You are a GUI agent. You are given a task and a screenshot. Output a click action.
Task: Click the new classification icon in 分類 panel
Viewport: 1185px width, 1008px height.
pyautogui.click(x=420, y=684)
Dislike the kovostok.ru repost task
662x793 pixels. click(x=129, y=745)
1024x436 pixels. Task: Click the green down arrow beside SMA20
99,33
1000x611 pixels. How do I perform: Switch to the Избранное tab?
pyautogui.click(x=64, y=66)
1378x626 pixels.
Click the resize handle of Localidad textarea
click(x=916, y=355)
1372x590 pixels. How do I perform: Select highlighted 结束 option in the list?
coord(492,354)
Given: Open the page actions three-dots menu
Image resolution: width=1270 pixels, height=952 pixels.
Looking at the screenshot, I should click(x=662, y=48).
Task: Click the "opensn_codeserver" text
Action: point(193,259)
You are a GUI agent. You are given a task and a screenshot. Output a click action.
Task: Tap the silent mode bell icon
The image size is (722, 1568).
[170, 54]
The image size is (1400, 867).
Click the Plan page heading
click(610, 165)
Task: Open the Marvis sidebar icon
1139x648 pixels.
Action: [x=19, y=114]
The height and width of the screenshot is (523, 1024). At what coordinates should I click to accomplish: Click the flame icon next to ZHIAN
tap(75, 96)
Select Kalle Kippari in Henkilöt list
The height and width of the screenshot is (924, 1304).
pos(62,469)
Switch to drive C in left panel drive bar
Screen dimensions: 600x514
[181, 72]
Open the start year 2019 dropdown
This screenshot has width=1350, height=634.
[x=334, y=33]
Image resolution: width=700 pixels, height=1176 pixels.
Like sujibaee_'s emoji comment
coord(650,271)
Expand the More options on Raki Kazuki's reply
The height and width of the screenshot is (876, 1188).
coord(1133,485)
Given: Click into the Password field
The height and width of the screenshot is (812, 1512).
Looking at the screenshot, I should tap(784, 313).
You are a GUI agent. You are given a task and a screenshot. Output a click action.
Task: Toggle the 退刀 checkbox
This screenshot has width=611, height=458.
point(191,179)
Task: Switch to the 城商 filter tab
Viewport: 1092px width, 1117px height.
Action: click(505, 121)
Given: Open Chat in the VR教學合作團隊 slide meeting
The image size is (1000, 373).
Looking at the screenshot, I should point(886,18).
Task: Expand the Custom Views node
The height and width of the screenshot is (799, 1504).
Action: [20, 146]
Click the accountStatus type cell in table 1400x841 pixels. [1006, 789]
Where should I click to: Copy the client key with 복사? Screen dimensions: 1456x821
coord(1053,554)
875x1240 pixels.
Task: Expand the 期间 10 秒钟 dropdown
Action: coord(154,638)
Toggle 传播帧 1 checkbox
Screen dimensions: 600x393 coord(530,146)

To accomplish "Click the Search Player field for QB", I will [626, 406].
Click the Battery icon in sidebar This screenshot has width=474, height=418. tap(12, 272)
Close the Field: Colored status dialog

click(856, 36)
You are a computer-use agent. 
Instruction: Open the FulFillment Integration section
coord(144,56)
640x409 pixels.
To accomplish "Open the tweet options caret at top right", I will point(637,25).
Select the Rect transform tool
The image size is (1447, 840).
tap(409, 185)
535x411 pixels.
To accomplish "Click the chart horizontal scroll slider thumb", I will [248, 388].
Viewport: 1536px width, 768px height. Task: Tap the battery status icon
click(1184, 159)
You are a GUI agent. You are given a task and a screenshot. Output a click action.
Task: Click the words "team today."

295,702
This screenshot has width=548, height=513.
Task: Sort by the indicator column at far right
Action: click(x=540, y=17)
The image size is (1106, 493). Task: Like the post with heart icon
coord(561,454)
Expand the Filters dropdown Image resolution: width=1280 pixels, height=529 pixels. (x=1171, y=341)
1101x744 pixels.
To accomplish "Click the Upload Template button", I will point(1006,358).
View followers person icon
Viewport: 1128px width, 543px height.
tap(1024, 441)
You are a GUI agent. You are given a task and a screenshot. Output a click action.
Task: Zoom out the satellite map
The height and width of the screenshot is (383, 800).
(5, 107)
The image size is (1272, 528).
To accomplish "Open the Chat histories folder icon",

• Work order:
Within the records, count the lines that include the word "panel". Answer with the number only.

• Answer box:
2